» What is needed: Repeat the lines of the records below from the one containing "GYIK (615, 1305)" through the one containing "Adatvédelem (238, 1305)".

Raw records

-----

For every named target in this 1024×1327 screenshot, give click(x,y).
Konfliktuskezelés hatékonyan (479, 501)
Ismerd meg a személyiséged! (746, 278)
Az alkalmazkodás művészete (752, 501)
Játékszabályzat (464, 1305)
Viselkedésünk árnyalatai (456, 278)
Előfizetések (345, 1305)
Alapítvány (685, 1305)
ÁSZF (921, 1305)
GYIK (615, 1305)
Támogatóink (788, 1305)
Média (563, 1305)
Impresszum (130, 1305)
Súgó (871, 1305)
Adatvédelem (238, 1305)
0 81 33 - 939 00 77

-----

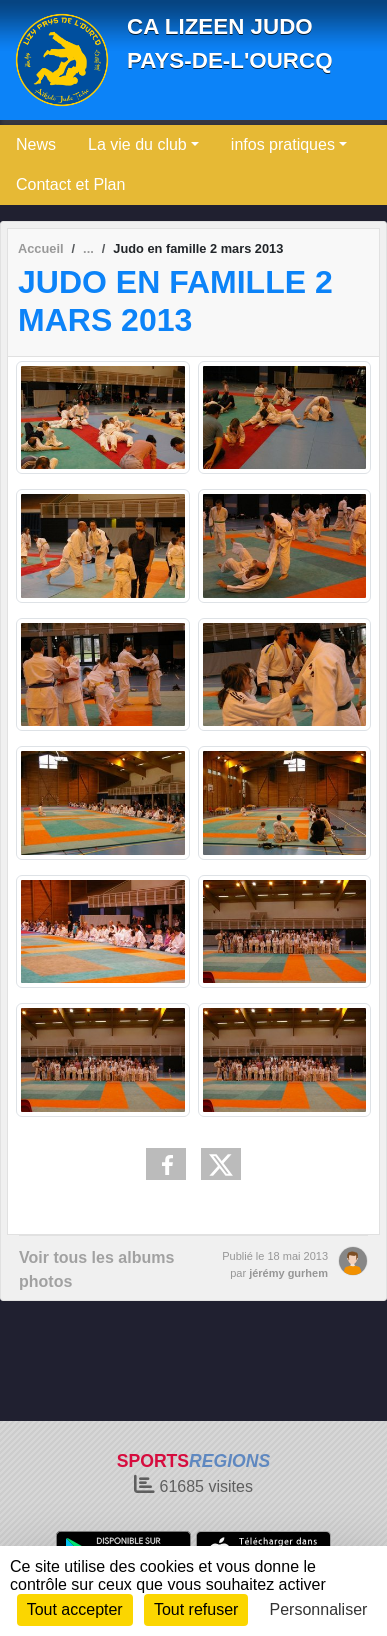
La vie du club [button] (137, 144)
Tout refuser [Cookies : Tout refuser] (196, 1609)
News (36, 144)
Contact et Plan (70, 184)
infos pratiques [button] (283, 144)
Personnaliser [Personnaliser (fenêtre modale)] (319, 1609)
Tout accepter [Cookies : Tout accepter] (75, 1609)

-----

» Problem solution:
GYIK (615, 1305)
Támogatóink (788, 1305)
Média (563, 1305)
Impresszum (130, 1305)
Súgó (871, 1305)
Adatvédelem (238, 1305)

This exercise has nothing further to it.